Dir: Patty Jenkins. Featuring: Gal Gadot, Chris Pine, Kristen Wiig, Pedro Pascal, Robin Wright, Connie Nielsen. 12A, 151 mins
We’ve seen superheroes break the fourth wall before. Deadpool, Ryan Reynolds’s anarchic mutant, loved to look down the lens and deliver something off-colour. It was all meant to be one, big in-joke – an acknowledgement of the implicit absurdity of the comic-book genre, where grown adults put on spandex and take swipes at each other in a car park (somehow, they always end up in a car park). But when Gal Gadot’s Diana Prince gently turns to face her audience, in a crucial (but unforced) moment in Wonder Woman 1984, she does so in earnest. She speaks to us. It feels startingly, and refreshingly, forthright.
Director Patty Jenkins has here built on the achievements of 2017’s Wonder Woman – a hit with audiences and critics, marking a sea change in DC’s then creatively inert “Extended Universe”. Her sequel is an opportunity to dig a little deeper into the superhero phenomenon, to look around and see a world bristling with pain and fear, where fantasies of godly saviours coming down from the skies provide the most direct and simplest of comforts. This may be another $200m film, belched out of the studio production line, but Jenkins’s gift as a filmmaker is her unwavering sense of humanity.
Wonder Woman 1984 is a piece of hopeful, uncynical filmmaking. And it’s ambitious enough to make up for its minor flaws – a little awkward CGI here, some clunky exposition there. Jenkins, alongside co-writers Geoff Johns and David Callaham, circle around ideas of power, truth, and desire – of what it means to be seen and recognised by the world. Diana’s look into the camera gives those ideas that extra punch.
The film opens with a flashback to Themyscira, Diana’s birthplace, and the all-female haven of the Amazons – a place of golden sand and crystal-clear waters. An elite Olympic games are taking place, as women propel themselves through hoops, ride horses, and shoot arrows. It’s a thrillingly constructed sequence, one that teaches a young Diana (Lilly Aspell) a valuable lesson: “No hero is born from lies.” Hans Zimmer’s excellent score here sees the thunder of chanting, ritualistic voices slowly melt into Eighties synth.

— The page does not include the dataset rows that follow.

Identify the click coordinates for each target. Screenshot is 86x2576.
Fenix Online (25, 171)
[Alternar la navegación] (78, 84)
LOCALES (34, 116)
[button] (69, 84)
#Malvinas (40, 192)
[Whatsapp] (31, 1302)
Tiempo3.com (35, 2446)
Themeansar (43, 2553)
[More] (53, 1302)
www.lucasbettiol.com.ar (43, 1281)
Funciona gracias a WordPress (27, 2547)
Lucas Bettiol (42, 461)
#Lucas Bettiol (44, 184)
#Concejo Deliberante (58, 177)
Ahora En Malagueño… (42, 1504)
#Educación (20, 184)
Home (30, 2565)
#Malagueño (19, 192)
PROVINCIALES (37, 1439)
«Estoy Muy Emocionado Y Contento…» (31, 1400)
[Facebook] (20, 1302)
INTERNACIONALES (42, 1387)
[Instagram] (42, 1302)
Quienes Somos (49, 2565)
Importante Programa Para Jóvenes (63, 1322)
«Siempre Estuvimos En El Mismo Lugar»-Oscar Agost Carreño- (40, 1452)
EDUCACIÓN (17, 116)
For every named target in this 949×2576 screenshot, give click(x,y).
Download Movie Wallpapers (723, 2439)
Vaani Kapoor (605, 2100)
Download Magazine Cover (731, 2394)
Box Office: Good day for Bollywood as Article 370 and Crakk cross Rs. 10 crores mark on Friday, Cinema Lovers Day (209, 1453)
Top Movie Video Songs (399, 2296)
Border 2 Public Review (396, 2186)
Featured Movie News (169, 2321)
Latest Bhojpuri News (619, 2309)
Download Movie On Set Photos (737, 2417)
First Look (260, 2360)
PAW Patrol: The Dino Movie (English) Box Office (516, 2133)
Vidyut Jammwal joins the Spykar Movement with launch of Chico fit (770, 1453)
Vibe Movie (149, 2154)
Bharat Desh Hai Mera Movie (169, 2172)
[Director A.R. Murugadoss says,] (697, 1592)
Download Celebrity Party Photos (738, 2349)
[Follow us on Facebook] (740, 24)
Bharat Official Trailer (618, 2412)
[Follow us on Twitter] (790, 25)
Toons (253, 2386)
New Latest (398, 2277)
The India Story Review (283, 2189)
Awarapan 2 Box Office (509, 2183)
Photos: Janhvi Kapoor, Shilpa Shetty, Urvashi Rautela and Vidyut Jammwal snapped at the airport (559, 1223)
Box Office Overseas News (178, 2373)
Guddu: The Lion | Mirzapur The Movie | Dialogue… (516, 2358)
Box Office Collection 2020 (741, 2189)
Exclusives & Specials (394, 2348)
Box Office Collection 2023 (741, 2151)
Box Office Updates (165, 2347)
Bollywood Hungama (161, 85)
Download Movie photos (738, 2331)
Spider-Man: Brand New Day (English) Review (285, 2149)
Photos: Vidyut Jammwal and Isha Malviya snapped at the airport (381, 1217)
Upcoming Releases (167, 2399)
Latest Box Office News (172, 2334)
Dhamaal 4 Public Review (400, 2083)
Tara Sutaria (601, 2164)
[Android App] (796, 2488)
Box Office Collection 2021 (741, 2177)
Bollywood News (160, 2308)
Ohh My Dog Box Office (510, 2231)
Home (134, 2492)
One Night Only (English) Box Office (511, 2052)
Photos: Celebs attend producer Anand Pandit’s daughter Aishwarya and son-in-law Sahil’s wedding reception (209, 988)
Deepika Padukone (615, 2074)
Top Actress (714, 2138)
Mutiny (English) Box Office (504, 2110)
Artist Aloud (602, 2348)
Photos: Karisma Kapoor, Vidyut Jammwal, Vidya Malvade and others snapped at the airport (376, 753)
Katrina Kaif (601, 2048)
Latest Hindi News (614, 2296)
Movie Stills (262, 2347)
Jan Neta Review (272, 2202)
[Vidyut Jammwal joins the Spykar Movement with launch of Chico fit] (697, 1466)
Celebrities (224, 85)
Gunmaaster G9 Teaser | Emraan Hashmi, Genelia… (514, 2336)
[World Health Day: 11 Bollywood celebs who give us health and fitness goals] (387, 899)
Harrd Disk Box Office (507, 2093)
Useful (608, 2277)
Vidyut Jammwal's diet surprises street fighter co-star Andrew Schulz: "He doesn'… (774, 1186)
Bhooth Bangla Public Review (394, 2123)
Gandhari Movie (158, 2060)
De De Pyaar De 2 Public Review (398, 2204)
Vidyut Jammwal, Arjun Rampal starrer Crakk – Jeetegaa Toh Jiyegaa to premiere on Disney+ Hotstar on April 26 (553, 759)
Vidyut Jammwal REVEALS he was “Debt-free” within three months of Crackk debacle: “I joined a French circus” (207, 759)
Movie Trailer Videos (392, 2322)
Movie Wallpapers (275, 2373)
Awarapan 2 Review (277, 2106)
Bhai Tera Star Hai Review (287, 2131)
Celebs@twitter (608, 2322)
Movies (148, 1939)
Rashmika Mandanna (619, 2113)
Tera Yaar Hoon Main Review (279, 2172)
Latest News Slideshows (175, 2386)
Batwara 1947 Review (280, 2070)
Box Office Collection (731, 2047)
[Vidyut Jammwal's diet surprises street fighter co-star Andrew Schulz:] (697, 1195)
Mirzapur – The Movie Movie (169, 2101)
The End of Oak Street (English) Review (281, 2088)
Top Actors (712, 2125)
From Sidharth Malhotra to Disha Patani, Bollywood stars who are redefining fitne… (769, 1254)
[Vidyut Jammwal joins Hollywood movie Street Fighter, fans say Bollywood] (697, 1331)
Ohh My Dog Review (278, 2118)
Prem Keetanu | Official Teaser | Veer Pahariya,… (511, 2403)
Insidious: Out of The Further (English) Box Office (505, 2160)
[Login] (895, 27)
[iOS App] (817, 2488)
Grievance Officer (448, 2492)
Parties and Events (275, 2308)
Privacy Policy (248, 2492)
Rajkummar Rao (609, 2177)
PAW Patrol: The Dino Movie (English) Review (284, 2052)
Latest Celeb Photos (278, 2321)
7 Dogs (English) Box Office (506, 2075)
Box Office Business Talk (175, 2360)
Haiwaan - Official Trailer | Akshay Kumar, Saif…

And so the film speeds ahead, revisiting the immortal Diana thousands of years later, in an era of hairspray, aerobics, and consumer excess. Cinematographer Matthew Jensen adds an appropriate Day-Glo sheen to these early scenes, which paint Diana as a sparkly do-gooder, who crushes guns with her bare fists and always takes a moment to inspire the kids. But, at night, she’ll sit and drink wine alone in a restaurant. Then she’ll return home to a dimly lit apartment, filled with reminders of lost friends and her lost love – Steve Trevor (Chris Pine), who sacrificed himself for the good of mankind many decades ago.
A strange object falls into the hands of DC’s Smithsonian Institute, where she’s employed as an antiquities expert. It seems to conjure the unthinkable. Steve returns – unaware that time has passed. Jenkins gives them space to grow together, never prioritising cheap spectacle over the chance to develop these characters. And Gadot and Pine do a fine job of selling their twinkly eyed romance, the unwritten chapters of their relationship hanging between each syllable.
But Diana isn’t the only one brought into this artefact’s orbit. Her co-worker, Barbara Ann Minerva (Kristen Wiig), seems drawn to it. She’s a shy, self-conscious woman who’s retreated into Diana’s shadow – in awe of the capable, beautiful, long-limbed woman before her. Suddenly, Barbara starts to change. She grows stronger and more confident. All eyes turn to her. Jenkins finds nuance in the way visibility can both bring women power and make them a target. Wiig masters the role – at first, it’s the dorky comedy star we all recognise; by the end, there’s a fire we’ve never seen before.
Another pawn at play is Max Lord (Pedro Pascal), a TV personality, business honcho, and flagrant charlatan. Jenkins doesn’t take the obvious bait here and turn him into a blatant Trump metaphor. He’s a purely tragic figure – an immigrant under the spell of the American Dream, who wants only to do right by his son. Pascal, in frenetic form, plays Max as a powder keg. His desperation propels the film.
And the threat feels real – Diana is indestructible in some ways, surprisingly brittle in others. Jenkins’s camera is captivated by her resilience, as it lingers on adoring shots of Diana in action. Every brazen beat of Wonder Woman 1984 feels like it’s arrived to pulverise this miserable year into dust.